20 Now all glory to God, who is able, through his mighty power at work within us, to accomplish infinitely more than we might ask or think. (Ephesians 3:20 NLT)

What have you asked God for lately? If you are like the rest of us, your prayers are generally pretty limited to what you "think" you or someone else needs in their lives. Based on our limited understanding of both the need at hand and God's means to meet that specific need, we ask for what it is we "think" will resolve or meet that need. This isn't always wrong - God wants us to ask. Yet, I wonder if we were to admit to God a little more frequently that we don't really know what someone needs, or even what we need in this moment, but that we are trusting him to meet the "specific" need in the manner he knows will be the best for us if we'd be more "open" to receiving God's answers?

I know there are times in my own prayer life when I ask for something and then I observe the answer comes in quite a different manner than I ever imagined. It is a good thing I don't limit God by the confines of my imagination or I'd never receive the "best" answer for my need! If God gave us just what we asked for, we could find our "mess" we hoped to receive deliverance from brings us right into an even bigger "mess" we didn't even know existed! This is why we lay our our needs to God and then trust him to answer those needs according to his plan and timing.

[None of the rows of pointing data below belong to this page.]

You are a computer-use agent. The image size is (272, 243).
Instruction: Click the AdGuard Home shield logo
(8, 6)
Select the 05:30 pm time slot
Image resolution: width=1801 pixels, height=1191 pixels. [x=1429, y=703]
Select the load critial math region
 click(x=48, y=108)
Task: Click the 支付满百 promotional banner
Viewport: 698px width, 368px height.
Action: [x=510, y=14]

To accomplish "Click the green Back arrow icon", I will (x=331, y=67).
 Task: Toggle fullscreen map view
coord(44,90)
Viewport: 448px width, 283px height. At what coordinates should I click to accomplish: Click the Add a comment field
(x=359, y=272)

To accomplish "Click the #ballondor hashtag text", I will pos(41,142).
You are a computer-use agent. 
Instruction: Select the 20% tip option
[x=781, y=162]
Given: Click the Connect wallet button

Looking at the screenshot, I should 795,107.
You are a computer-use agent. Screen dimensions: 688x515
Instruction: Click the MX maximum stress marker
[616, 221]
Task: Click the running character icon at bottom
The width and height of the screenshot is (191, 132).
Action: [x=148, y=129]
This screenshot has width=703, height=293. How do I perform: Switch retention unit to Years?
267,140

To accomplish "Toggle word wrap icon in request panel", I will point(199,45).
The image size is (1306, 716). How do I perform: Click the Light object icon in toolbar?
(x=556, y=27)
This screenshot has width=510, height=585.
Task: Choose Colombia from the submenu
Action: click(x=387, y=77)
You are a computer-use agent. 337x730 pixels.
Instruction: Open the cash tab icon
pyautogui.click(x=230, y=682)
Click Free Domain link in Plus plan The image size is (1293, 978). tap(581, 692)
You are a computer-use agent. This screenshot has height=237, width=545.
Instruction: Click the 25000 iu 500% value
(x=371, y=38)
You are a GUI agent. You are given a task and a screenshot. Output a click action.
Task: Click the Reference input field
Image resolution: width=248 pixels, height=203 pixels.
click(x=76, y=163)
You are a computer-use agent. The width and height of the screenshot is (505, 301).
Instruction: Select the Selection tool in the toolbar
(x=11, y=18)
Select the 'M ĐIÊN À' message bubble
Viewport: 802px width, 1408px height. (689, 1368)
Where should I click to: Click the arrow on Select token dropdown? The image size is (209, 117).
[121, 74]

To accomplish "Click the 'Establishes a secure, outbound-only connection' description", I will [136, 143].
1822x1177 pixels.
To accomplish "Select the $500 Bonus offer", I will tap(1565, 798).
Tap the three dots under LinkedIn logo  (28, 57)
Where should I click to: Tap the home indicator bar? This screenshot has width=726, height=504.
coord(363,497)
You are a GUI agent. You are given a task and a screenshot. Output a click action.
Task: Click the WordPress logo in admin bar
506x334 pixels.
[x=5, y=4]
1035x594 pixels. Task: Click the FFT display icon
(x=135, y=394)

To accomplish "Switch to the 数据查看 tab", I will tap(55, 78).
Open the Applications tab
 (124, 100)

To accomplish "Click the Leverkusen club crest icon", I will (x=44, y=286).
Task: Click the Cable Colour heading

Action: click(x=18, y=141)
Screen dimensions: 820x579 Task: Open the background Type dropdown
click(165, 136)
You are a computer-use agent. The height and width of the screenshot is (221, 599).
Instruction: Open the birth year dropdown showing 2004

Paul was writing to the Ephesian believers - a group of non-churched Gentiles who were now gathering together with some of the "churched" in the community. It was a group of what some in the religious community of the time considered kind of unusual or even unacceptable - simply because the "non-churched" Gentiles weren't supposed to be God's "chosen" in their eyes. God had a different plan, though. The plan was to reach all men for Christ - not just a select few. If the first churches after Christ's death had restricted the non-churched from their meetings, they would have "interfered with" or "limited" what God intended through the death of his Son.

There are probably more times in this lifetime where we "think" we have things figured out according to God's will - it lines up with what scripture allows, has God at the center of the activity, etc. Then we get "surprised" by an answer that comes in some different form or manner. We forget that God is God! He is the one who knows much better than we do how the end of a matter is to be reached. It may be we get pretty close to this in our imagination or thoughts, but if we continue to limit his movement in and through us by what it is we can imagine or think, we could just be missing out on far more than we ever realize! 

We don't stop praying or asking for those needs to be met. We just lay it out there and then we act upon what we know to be true and right in the matter, trusting God to make things even clearer as we do. In the place of obedient trust, we act upon what we know. In the place of submitted will, we let him act upon what he knows. Just sayin!